▸ **DOCUMENT SEGMENT**
Greetings from the Anchorage airport. Evidently I am dressed for where I'm going. In other words, I am freezing!
Given we're boarding in 20 minutes, I'm under extra motivation (which doesn't mean extra under motivated!) to be concise! (And not do what I just did playing with words.) (And not explicate what I shouldn't have just done.) (Etc.)
Today’s Prompt:
- “If I could do anything as a Health Activist…” Think big today! Money/ time/ physical limitations are no longer an issue. What is your biggest goal that is now possible?
Given what I said yesterday, this one's easy for me. I would whup insurance companies' butts for kicking people out of eating disorder treatment long before they're ready to leave. I would especially kick their butts for correlating weight gained, and weight at start, with level of 'recovery' and readiness not to be in the safe container, which is also a volatile crucible, of a treatment center. My heart has been broken a few times seeing people make huge breakthroughs in self-understanding that might lead to their healing, only to be kicked out by insurance at no notice at all, or people in absolute desperation being unable to go into treatment in the first place because their weight "isn't low enough" (do you know how devastating it is to someone with an eating disorder to be told that?) -- especially when the person is suffering from bulimia, which doesn't even include BMI amongst its diagnostics. Everyone in the treatment context is constantly lamenting the state of play with insurance and how it disrupts the treatment process, which ideally should take six months; more if the person is very physically sick at the beginning.

▸ **EXERCISE DATA**
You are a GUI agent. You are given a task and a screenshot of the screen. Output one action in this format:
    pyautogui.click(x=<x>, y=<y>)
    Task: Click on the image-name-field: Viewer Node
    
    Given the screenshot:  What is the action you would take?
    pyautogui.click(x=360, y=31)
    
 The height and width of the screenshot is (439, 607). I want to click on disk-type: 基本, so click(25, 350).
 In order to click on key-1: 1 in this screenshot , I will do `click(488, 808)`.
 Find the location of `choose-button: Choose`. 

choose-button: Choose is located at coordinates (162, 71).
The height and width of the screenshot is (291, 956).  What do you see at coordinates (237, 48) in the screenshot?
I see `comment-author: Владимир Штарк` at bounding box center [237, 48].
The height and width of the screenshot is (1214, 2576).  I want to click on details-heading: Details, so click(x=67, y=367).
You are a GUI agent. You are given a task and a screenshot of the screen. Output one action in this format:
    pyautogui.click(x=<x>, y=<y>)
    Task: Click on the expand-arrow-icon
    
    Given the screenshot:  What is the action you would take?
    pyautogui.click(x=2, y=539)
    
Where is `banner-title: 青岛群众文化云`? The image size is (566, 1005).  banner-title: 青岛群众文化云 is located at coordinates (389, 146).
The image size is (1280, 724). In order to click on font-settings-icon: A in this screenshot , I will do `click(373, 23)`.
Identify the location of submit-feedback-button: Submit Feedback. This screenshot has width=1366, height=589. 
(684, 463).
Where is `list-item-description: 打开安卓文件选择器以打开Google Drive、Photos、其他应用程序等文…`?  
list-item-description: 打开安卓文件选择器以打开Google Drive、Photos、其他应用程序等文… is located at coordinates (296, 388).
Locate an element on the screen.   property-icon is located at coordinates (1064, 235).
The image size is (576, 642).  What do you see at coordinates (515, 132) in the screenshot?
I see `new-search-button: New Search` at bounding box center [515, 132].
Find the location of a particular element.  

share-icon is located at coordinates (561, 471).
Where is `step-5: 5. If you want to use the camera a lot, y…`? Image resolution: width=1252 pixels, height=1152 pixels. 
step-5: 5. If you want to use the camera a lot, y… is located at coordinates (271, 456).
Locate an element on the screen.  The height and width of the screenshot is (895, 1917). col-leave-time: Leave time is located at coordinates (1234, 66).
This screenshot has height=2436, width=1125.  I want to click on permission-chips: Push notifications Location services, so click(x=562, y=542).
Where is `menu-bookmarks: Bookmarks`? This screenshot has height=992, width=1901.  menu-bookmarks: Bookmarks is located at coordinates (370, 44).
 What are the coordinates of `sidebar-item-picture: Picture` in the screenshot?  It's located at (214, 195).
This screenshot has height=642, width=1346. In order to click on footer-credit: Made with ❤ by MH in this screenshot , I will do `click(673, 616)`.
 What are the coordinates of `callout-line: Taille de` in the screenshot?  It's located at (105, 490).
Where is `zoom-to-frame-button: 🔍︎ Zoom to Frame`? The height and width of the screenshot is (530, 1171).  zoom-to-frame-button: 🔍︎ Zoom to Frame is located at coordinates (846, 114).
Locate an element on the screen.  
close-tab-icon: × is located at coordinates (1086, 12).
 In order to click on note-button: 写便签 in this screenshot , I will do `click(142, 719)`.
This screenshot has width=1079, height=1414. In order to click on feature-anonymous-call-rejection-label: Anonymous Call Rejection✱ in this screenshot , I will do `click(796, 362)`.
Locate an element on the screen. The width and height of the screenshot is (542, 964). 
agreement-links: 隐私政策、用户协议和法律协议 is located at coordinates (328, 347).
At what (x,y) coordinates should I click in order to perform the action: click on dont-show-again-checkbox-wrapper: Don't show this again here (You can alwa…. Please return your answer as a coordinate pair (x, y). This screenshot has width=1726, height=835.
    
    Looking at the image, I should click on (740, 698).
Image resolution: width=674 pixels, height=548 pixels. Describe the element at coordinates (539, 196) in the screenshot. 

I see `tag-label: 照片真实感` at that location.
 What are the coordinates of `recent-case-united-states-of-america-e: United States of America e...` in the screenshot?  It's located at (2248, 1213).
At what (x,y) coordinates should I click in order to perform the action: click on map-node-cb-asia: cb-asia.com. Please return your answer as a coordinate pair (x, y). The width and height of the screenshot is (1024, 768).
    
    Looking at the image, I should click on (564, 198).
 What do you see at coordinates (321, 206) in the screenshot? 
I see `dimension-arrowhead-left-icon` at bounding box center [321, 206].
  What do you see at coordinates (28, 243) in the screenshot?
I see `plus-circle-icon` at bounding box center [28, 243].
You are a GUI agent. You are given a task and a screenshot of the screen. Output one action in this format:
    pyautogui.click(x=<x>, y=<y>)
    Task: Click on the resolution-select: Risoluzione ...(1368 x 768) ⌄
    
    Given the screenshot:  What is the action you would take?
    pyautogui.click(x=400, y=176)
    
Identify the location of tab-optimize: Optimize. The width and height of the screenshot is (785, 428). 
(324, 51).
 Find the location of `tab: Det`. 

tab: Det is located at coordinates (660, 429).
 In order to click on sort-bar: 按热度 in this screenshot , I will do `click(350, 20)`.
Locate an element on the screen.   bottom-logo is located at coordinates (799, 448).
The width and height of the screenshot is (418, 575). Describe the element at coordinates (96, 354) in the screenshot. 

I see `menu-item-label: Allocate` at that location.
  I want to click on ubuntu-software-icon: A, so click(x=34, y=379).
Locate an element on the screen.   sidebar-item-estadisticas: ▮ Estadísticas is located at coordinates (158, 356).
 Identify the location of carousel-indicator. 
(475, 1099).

▸ **WORK ITEM**
List the limitations that the prompt in the health activism post above says are no longer an issue.

▸ **EXPECTED OUTPUT**
The prompt names money, time, and physical limitations.